For the last two months I’ve been mostly indoors, yearning for some summer sun and dirt between my toes. I’m on maternity leave, so it’s really not been bad being inside, but it has definitely contributed to a significant case of cabin fever. And the heat – it has been intolerable! Well, rather only tolerable with the A/C on, but that doesn’t help the cabin fever. If I’m going to be indoors all the time, I’d at least like to have the windows open and feel a fresh breeze move across the house. But all this time indoors and in conditioned air has made me realize something: if given a choice, I’d much rather be a park dweller than a beach bum.
It is almost a sacrilege for a Los Angeleno to declare this, especially when you live in a coastal city so proud of their coastline and beach “culture.” My Midwestern family always tells me, “you’re lucky enough to live near the coast – go to the beach!” But it’s not so easy to simply “go to the beach” for most of us city dwellers, and then when you get there (after circling extensively for parking) you either roast in the sun or freeze if you attempt to enter the water. Where’s the in-between? Or really, where’s the GREEN?
Thankfully, downtown Los Angeles just got a lot greener, and is the perfect example of why I’ll take a sea of green over the ocean blue any day. Still under construction, the new Grand Park runs east to west from Grand Street to Hill Street and the City Hall downtown. Designed by Rios Clementi Hale Studios, a portion of the park opened in July and the remaining segments extending to City Hall, later this summer.
An urban lawn for neighboring government and civic buildings of Los Angeles, the park has all the elements necessary, or at least the six most important, to be successful and to make even a lunch at the park better than a day at the beach.
Movable furniture. And, yes, hot pink furniture is all the better. We don’t nail down furniture in our living rooms, so don’t do it in parks. Design the chairs and tables so they are not easy to be stolen, but easy enough to be moved to find shade, accommodate larger groups or even, as I saw in Grand Park, be draped with blankets for some extra shade and privacy. And yes, they need to be comfortable.
Curated plants composing a well designed landscape. This is my biggest problem with beaches, as plants are key to comfort outside. It doesn’t take a lot of them, they don’t need to be expensive, but they need to be used to divide spaces, buffer noisy edges, even teach something about the environment, change and grow each time you visit and, yes, even allow dogs a place to comfortably do their business.
Well-crafted materials and construction. Parks need amenities like benches, stairs, fountains, and coffee shops! They need to be designed well, built well and made/maintained to last. Again, a little bit of color goes a long way as we can see with Grand Park.
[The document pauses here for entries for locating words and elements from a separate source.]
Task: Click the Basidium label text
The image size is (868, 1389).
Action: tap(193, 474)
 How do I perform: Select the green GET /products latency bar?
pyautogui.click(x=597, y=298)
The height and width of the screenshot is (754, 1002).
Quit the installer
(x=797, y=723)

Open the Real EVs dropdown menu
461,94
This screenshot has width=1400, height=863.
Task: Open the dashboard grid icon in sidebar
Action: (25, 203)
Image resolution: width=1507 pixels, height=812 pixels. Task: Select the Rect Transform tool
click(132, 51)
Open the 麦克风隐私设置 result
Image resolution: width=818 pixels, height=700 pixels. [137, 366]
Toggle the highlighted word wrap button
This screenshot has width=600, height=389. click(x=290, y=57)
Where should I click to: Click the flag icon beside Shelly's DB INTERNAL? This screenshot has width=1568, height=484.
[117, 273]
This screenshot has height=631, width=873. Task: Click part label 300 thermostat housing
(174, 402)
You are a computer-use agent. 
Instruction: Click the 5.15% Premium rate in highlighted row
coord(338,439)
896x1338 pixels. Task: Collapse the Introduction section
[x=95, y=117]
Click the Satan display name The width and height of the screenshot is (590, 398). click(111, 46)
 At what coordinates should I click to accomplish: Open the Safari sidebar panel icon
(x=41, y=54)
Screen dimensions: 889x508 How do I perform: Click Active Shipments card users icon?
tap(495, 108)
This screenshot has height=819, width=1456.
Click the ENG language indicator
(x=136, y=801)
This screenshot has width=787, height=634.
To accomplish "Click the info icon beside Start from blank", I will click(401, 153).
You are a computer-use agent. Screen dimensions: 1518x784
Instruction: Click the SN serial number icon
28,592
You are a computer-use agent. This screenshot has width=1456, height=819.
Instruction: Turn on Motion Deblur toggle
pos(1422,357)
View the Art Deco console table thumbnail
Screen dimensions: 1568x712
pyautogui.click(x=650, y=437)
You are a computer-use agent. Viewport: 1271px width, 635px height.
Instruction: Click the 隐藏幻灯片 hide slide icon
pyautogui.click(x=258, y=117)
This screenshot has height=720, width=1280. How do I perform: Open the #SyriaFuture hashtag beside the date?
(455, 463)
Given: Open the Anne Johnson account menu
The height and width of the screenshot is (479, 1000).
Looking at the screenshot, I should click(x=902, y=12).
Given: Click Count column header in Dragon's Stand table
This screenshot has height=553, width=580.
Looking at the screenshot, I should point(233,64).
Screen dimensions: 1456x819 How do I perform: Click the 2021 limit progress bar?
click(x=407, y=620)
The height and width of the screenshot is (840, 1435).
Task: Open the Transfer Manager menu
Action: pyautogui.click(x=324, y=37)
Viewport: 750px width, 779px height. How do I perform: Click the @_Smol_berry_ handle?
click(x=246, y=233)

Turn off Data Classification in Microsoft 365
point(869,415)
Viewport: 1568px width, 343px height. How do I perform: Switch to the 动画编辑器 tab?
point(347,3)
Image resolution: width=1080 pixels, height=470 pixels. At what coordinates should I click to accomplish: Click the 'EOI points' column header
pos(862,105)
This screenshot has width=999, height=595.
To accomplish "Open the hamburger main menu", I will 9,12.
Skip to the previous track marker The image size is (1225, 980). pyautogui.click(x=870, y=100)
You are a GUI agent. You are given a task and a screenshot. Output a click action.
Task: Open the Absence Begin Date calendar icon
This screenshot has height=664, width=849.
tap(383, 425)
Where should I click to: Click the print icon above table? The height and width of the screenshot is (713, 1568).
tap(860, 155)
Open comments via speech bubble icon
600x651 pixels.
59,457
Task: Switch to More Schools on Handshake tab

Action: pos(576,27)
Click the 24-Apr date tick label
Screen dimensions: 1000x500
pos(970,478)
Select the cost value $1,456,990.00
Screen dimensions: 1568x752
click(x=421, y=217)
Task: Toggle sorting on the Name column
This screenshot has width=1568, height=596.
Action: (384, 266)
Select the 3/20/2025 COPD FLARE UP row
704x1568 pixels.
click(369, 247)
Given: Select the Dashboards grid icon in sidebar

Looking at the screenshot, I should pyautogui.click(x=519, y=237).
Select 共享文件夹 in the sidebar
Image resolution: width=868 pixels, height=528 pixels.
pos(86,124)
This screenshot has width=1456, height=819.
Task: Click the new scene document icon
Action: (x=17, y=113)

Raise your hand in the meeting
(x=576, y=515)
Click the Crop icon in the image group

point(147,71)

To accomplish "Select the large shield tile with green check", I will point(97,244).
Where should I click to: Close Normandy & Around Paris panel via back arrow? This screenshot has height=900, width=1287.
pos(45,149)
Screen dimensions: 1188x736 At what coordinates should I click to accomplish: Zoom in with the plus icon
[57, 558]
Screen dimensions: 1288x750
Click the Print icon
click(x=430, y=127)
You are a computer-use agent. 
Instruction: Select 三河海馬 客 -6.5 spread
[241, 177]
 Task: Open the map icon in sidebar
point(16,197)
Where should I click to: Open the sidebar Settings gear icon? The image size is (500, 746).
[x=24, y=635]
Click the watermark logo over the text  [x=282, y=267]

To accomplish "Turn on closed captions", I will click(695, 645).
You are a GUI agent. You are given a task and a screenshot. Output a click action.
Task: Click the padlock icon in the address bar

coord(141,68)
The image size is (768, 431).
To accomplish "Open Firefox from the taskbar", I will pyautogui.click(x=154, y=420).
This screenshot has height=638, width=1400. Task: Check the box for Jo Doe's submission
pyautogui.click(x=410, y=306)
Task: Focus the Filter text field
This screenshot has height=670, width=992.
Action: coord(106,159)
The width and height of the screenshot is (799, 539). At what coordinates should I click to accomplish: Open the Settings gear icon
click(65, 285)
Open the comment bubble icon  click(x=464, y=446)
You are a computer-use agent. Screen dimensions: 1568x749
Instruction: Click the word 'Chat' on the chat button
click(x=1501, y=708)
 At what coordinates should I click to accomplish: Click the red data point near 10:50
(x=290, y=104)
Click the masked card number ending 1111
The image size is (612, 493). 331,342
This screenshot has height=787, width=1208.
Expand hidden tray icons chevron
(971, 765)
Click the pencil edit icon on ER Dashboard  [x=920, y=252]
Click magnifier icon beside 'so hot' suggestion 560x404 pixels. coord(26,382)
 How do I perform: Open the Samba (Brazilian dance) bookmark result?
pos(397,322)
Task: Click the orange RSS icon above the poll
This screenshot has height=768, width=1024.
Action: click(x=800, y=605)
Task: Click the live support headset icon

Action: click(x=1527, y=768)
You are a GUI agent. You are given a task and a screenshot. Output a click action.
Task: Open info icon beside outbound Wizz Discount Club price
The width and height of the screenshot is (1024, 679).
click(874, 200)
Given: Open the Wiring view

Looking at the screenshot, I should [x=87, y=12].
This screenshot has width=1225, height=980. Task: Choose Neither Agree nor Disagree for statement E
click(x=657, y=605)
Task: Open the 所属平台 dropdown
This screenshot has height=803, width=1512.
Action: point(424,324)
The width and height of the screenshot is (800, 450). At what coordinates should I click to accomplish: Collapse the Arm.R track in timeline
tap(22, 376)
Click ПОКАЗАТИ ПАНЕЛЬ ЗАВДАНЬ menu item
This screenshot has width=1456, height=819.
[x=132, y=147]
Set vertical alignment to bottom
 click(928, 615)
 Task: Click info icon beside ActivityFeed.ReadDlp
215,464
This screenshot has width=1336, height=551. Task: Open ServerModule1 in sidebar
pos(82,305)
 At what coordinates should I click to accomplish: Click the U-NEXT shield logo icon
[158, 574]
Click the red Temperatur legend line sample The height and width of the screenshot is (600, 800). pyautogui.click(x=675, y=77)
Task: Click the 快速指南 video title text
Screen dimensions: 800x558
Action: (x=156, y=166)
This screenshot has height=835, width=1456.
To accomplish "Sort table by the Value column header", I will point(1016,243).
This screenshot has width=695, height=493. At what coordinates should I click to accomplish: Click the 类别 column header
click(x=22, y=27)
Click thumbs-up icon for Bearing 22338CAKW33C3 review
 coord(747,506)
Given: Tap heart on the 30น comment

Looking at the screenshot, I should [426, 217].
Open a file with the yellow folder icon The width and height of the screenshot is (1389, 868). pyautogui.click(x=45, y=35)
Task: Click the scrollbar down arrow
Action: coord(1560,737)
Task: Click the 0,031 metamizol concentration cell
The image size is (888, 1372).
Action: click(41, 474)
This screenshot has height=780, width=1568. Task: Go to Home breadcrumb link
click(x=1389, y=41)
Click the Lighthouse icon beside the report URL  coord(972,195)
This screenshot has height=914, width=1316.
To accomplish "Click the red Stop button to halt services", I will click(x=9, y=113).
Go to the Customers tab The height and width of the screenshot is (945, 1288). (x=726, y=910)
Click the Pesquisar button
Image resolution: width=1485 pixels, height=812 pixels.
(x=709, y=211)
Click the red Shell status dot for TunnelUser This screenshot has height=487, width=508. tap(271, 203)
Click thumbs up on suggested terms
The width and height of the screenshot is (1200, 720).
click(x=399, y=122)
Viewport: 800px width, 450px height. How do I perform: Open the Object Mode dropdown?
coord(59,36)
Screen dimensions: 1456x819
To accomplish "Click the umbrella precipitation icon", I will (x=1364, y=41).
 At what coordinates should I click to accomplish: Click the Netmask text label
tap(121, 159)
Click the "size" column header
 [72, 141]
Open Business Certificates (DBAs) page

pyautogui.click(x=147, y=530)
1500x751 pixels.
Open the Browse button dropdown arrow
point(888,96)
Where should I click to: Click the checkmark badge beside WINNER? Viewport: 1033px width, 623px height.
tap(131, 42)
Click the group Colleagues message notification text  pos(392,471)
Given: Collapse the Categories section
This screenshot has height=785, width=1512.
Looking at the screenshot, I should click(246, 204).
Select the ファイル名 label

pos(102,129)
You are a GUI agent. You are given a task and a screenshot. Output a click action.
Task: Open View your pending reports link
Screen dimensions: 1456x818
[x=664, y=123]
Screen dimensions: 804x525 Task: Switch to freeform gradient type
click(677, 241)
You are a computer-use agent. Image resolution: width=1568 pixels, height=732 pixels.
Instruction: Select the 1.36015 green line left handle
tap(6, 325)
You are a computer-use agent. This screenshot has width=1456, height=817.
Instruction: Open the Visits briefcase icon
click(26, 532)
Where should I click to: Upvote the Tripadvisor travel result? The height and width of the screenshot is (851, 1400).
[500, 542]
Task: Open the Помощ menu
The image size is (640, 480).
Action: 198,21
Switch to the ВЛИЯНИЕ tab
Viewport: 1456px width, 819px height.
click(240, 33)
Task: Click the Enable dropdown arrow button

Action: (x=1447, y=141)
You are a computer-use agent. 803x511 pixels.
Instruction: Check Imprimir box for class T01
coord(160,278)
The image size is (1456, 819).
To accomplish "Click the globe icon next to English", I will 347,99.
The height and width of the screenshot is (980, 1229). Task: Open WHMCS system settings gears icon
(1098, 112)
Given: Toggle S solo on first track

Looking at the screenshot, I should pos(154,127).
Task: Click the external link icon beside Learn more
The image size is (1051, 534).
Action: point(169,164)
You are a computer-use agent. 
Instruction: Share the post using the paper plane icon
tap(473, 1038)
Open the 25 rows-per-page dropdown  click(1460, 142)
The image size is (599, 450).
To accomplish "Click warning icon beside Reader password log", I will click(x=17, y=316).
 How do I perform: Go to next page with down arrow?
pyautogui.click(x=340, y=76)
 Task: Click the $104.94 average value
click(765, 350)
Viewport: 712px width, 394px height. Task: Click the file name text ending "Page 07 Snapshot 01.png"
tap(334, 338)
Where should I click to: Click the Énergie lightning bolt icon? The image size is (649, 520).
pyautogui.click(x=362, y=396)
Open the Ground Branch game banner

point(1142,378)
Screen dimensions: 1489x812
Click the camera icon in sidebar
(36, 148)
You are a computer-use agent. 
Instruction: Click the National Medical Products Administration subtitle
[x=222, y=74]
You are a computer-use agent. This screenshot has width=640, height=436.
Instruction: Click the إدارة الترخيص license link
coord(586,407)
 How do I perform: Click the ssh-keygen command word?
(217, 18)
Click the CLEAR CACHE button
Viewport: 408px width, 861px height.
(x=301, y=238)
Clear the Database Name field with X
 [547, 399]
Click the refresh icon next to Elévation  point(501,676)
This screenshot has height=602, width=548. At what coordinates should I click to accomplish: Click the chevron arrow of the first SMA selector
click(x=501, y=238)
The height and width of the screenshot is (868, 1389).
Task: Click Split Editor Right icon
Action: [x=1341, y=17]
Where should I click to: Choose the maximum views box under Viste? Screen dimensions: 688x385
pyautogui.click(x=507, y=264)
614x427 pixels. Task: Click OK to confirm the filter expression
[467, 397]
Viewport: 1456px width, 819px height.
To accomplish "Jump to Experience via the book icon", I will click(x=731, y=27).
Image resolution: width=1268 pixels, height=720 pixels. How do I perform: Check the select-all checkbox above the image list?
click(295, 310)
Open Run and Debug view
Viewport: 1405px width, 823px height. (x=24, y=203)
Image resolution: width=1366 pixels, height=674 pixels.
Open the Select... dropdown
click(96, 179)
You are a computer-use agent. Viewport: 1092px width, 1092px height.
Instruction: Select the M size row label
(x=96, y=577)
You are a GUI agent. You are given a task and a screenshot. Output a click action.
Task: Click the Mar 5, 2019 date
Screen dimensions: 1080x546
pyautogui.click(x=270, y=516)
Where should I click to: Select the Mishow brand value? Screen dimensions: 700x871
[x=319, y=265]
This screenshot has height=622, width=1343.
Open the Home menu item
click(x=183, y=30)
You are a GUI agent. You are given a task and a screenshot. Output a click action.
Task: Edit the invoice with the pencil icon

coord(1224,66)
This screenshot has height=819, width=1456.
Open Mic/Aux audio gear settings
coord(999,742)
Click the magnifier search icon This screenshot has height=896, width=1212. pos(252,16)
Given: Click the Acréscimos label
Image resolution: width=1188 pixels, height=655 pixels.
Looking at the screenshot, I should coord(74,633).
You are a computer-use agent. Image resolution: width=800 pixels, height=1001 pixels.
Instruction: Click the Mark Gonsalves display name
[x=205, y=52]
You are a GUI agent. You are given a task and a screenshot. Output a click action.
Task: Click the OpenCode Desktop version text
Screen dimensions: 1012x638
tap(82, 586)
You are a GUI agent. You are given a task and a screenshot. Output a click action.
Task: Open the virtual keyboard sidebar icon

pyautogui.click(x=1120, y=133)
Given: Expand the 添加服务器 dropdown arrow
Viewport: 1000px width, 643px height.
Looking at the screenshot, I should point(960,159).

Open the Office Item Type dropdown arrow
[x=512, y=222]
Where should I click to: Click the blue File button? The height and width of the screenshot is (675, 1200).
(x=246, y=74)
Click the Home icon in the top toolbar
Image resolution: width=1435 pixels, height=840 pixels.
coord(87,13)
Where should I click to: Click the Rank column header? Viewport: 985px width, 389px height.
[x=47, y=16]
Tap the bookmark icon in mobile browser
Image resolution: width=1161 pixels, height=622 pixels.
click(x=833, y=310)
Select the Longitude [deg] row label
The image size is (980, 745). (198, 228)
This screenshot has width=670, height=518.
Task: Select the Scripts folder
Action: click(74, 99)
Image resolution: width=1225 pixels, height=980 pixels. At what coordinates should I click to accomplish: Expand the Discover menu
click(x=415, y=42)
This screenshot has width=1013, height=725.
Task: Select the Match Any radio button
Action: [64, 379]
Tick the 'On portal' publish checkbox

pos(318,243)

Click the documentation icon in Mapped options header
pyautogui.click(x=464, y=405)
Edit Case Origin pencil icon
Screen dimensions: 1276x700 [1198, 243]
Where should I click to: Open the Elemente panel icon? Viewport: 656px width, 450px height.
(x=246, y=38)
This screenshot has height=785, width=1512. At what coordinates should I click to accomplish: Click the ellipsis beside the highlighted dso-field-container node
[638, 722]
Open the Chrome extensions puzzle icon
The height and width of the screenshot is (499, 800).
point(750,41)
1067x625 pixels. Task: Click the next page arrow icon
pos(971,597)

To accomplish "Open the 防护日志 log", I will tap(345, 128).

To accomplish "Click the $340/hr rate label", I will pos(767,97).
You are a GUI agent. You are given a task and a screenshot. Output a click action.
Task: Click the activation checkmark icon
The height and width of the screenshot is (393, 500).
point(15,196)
Private places. You need to be able to find intimate places in a park, a place to be alone to read a book, take a nap or sneak a kiss. Again, beaches: not really great at intimacy.
Public places of community. Parks need to be a destination; allow congregation and community. Be a meeting point, a place of demonstration and solidarity. You can do all that within a clearing, with a few strategically places benches or with a soapbox and a microphone. But when was the last time you went to an open table discussion on the beach?
Views/scenery beyond its extent. OK, this is the one element that a beach easily has. It’s better even yet when there is a sunset involved. But a park has beautiful sunsets AND views to urban places as well. I can’t think of a better way view a tall building than on my back on a blanket on the grass.
It’s exciting to see that it doesn’t take a natural occurrence to make a successful outdoor space. With manpower, community and some funds, you can build these places. In any city. Anywhere.
So, where do you land? Are you a park dweller or a beach bum?